For other outcome data that hospitals chose not to share, Vitals filed a Freedom of Information Act request to access the government's Medicare health program for the elderly. "After a year and a half, as legal fees mounted, we gave up," Rothschild said. The government maintains the data cannot be made public for reasons of privacy and others.
In the meantime, the pitfalls for patients are many. When Makary looked Dr. Hodad up years later, he was still thriving and had a five-star rating on a popular review website. Makary regrets keeping quiet during a residency at a university-affiliated community hospital that boasted of its "comprehensive breast cancer center" and "No. 1 ranking."
Both statements were inventions of the hospital's marketing department, which can make all sorts of claims as long as they are vague enough not to fall afoul of truth-in-advertising laws. The assertion that patients "may" or "often" do better at a particular hospital is allowed, for instance, as are subjective terms like "comprehensive."
Based on such claims, a young patient Makary calls "Gretchen" who needed breast-cancer surgery believed she would get superb care. In reality, the small hospital did only a few dozen such surgeries per year compared with hundreds at major hospitals. It did not have the expertise to do breast-conserving and -reconstruction surgery, nor were its surgeons adept at the latest procedures.
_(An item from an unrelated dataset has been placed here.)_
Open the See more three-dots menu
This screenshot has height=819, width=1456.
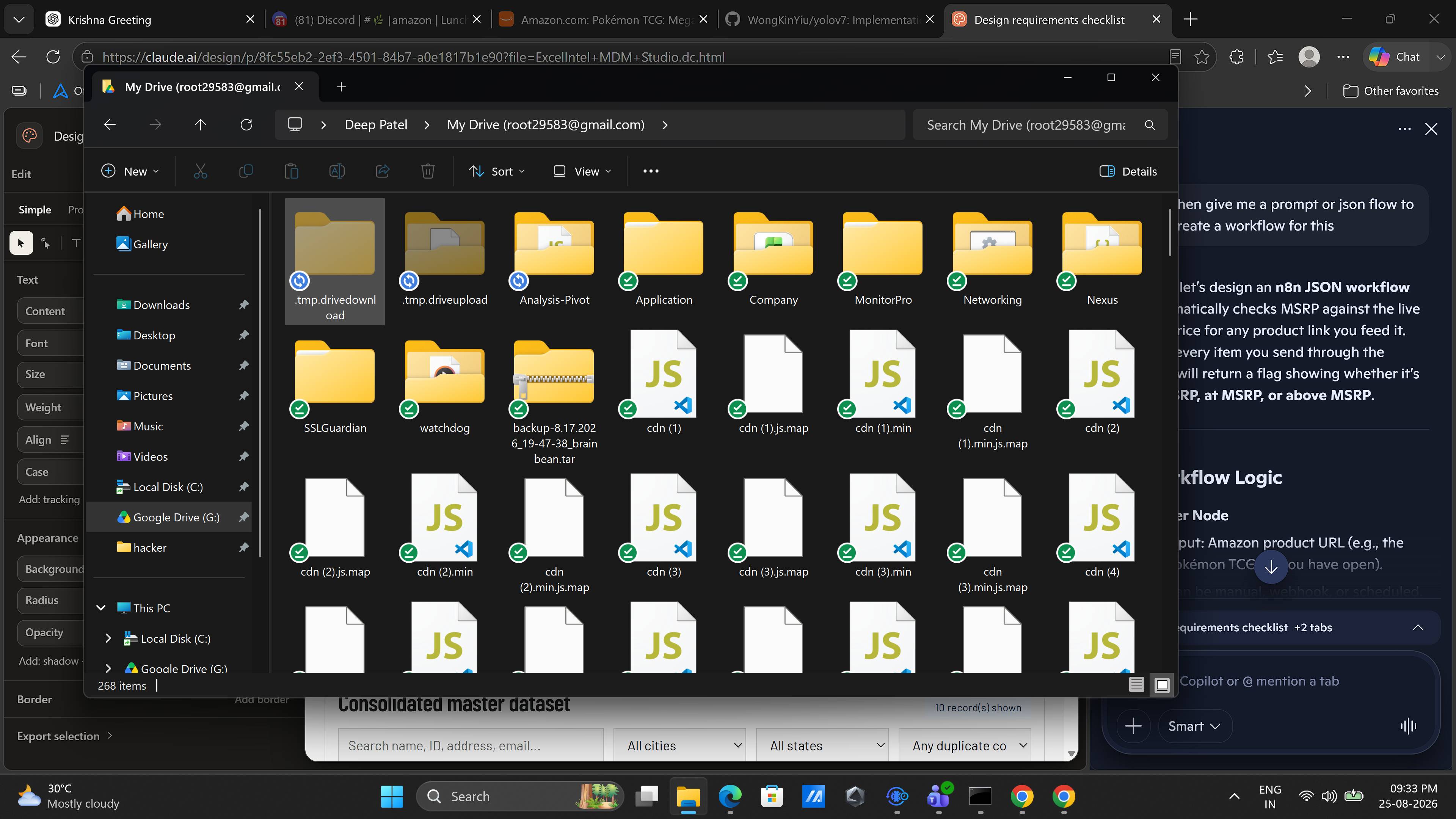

Makary said he was bothered at the time by the hospital's disingenuous claims and worried for Gretchen, though he did not warn her. He did ask if she'd considered other hospitals, but even that placed him "on thin ice with my own job." The operation was horribly botched, leaving Gretchen deformed. Not knowing any other outcome was possible, Makary said, she considered herself "very blessed" just for being alive.